Irish land sales picked-up in the second quarter of the year with 25 assets worth €193m trading, bringing half-year development land volumes to €275m, new data shows.
The figures from property advisor, Savills Ireland reveal that while this is 11% lower than average first half volumes due to the subdued start to the year, the second quarter is 33% above average second-quarter volumes.
Two deals over €50m transacted this quarter, accounting for 58% market turnover.
By way of contrast, the previous quarter's two largest deals were Molyneux House – which sold for €20m – and Beech Hill, Clonskeagh, which sold for a price in excess of its €13.5m guide.
Looking at transactions in terms by potential use, industrial or mixed-use sites made up the largest share of transaction volumes at 28% and 39% respectively.
However, the largest mixed-use deal – and the largest deal of the quarter – was residentially led - Glenveagh’s sale of 5.2 acres at 1-4 East Road to Eagle Street for in excess of €60m.

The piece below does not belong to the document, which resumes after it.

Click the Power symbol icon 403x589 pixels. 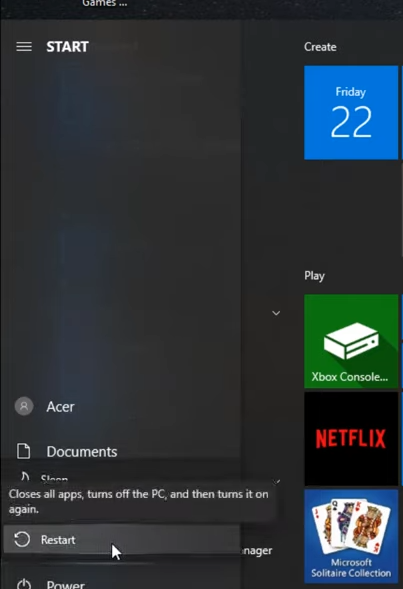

In the industrial and logistics sector, IPUT continues its expansion with the acquisition of 118 acres of land at Killamonan Business Park for over €50m, making-up the second-largest deal of the quarter.
The remaining three of the five top deals transacted for a combined €26m for over 100 acres.
Two of these comprised residential sites with full planning permission while the third contained permission for a scheme of housing units on part of the lands.
According to Savills Ireland, challenges remain in the market in terms of planning permission uncertainty, with construction cost inflation and rising debt costs now being added to the mix.
However, it said demand remains strong for well-located sites of good quality.
"While the development land market is facing challenges surrounding rising interest rates and viability issues there is some positive sentiment that construction cost inflation will soon ease – however, only time will tell," said John Swarbrigg, Director of Development Land at Savills Ireland.
"A strong pool of buyers are active in the market and demand continues, particularly for good quality, well-located sites.
"The industrial sector, in particular, faces a shortage of sites and as a result, is unlikely to experience any oversaturation in the near future," he added.